[Date Prev][Date Next] [Chronological] [Thread] [Top]

Re: Multimaster further work



Derek Simkowiak wrote:
> The current practice of depending on a single master writer (with
> basic failover) does not scale well enough, in my opinion,

Well, it's "just a master", so scalability doesn't matter that much. You 
can leave him alone with write requests, so if you power him down, your 
slaves will get a problem too anyway. :o)

> and furthermore, in mission-critical applications this practice
> provides a single point of failure for the length of time it takes to
> fail over to a backup.

Well, yes, but what is failing are just updates, which will be delayed 
for some seconds, up to a minute or so. Service (The "read requests") 
isn't necessarily influenced directly by that.

> "MAX_LAG_TIME" is defined to be the maximum amount of time that it can
> take for any one master to talk to another master

> But the point is, if we know that MAX_LAG_TIME has passed since the
> last write for a particular DN, then we know that there is no
> conflicting write, because enough time has passed for us to know (for
> sure) that no other conflicting write has occurred.

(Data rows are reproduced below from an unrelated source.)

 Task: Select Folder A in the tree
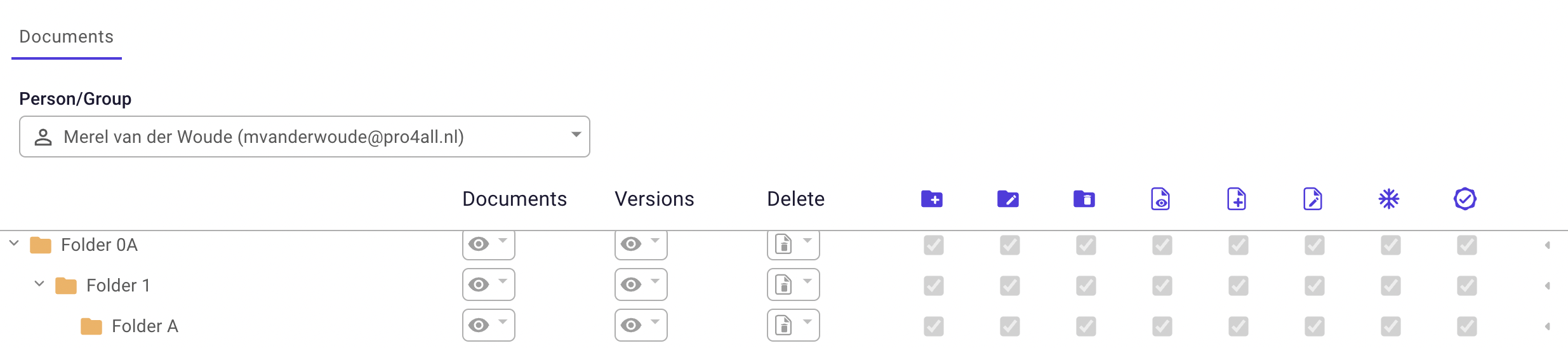point(145,326)
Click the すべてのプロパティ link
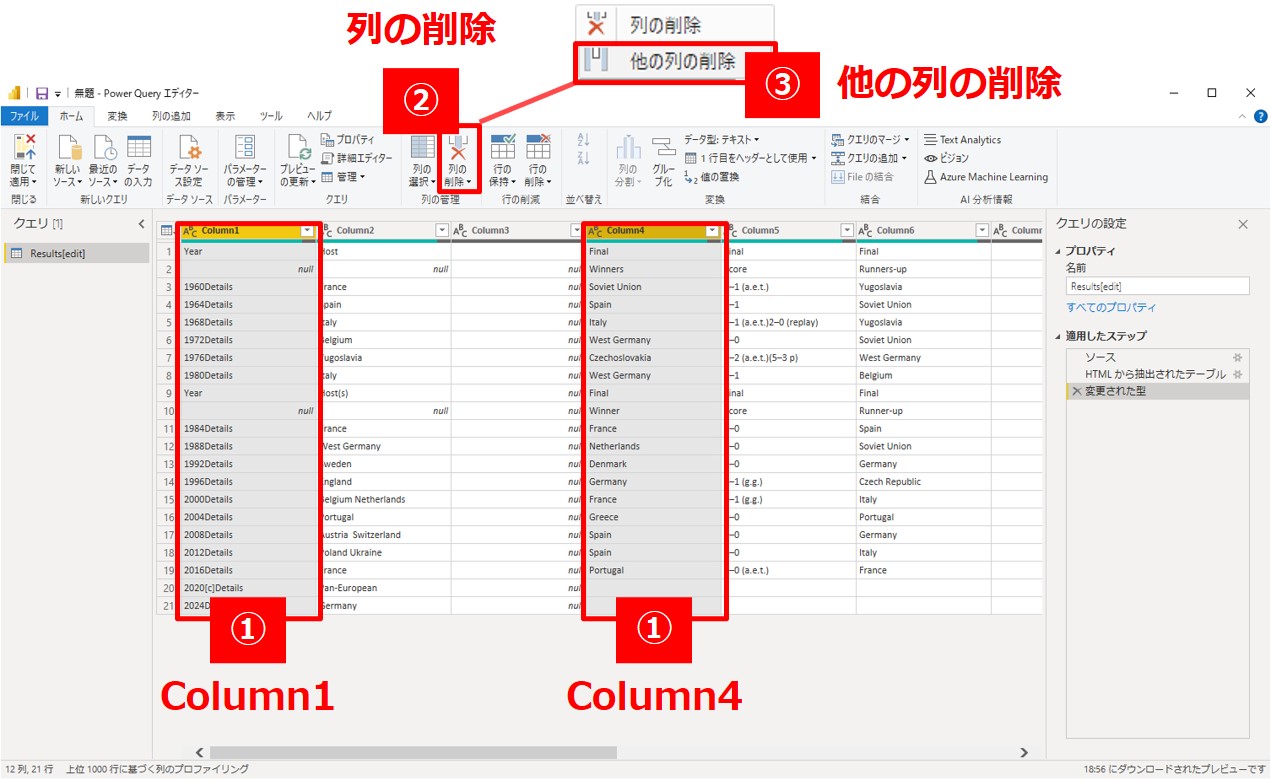The image size is (1271, 780). pyautogui.click(x=1111, y=307)
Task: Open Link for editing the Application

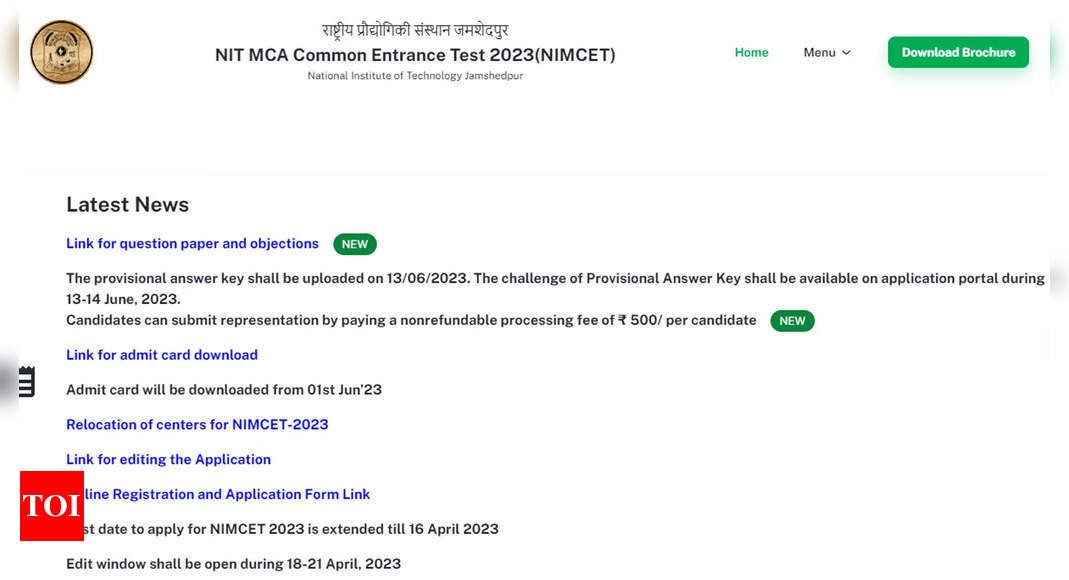Action: point(168,459)
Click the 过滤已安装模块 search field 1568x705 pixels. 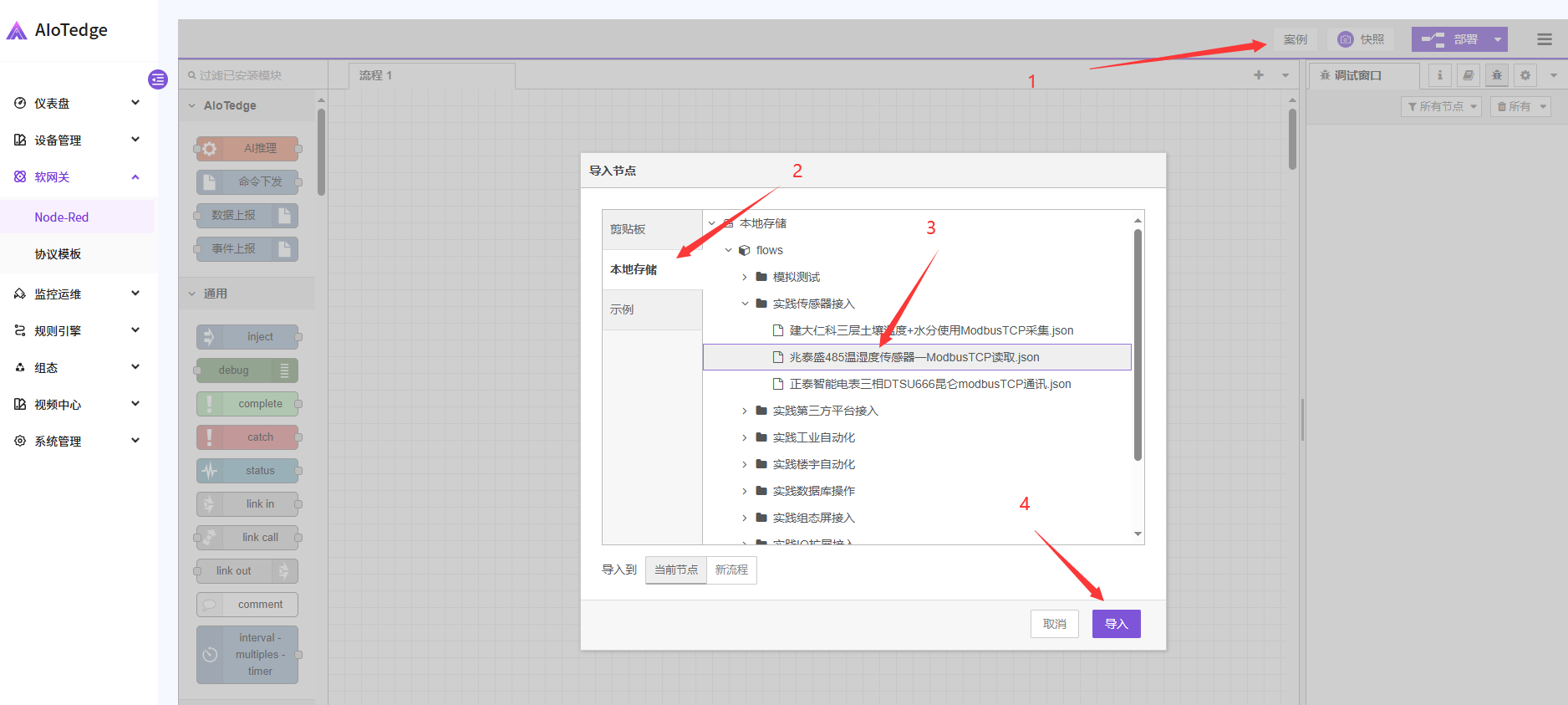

No. Absolute minimum would be twice MAX_LAG_TIME. (round-trip)
Let's say WAIT_TIME is smth. like twice MAX_LAG_TIME.
Imagine, there are two servers in multimaster mode. Server A receives an 
update, replicates it to server B and waits WAIT_TIME. After nearly 
MAX_LAG_TIME server B gets an update, replicates it to server A and too 
waits WAIT_TIME. Just before server A now commits the change to its 
backend, it'll receive the change from server B. Bingo.
But:
If we don't affect the wait on server A, server B may get a third update 
within it's wait time, that server A will get _after_ it committed one 
of the first two to the backend. That's a unpredictable situation, and 
server B is likely (2:3) to behave different than server A.
I think we may avoid this, by delaying genuine updates, until we have 
committed replicated (and conflicting) ones, but I'm not quite sure 
about that. But it sounds good to keep new updates outside, until 
conflictin updates have been resolved.
That throws another question: How long should they be delayed? I'd say 
at least trice MAX_LAG_TIME. That's because servers, which get an 
update replicated to, have to wait WAIT_TIME until they can commit the 
changes. And because it may have lasted MAX_LAG_TIME 'till they got the 
replica.

Well, that's just as far as i have thought through it. (Have to go back 
to work now. :o)

> 2. Once MAX_LAG_TIME has passed, make an MD5 Digest of the data for
> each conflicting write individually.  This is the write's "score".
> 
> 3. The DN data with the highest score wins.

I like that idea. :o)

Generally I think this topic is quite interesting and bears some fun, so 
please keep me/us uptodate on its progression. Maybe we should also 
switch the discussion to -devel list, it's off topic here, and there's 
also less traffic, so I'm not that likely to overlook your and others 
messages.


lg,
daniel
-- 
Top 10 Things to say, when you run out of good arguments:
No 10)  I like your idea. Why don't you write up a white paper and we'll
      review it at the next staff meeting?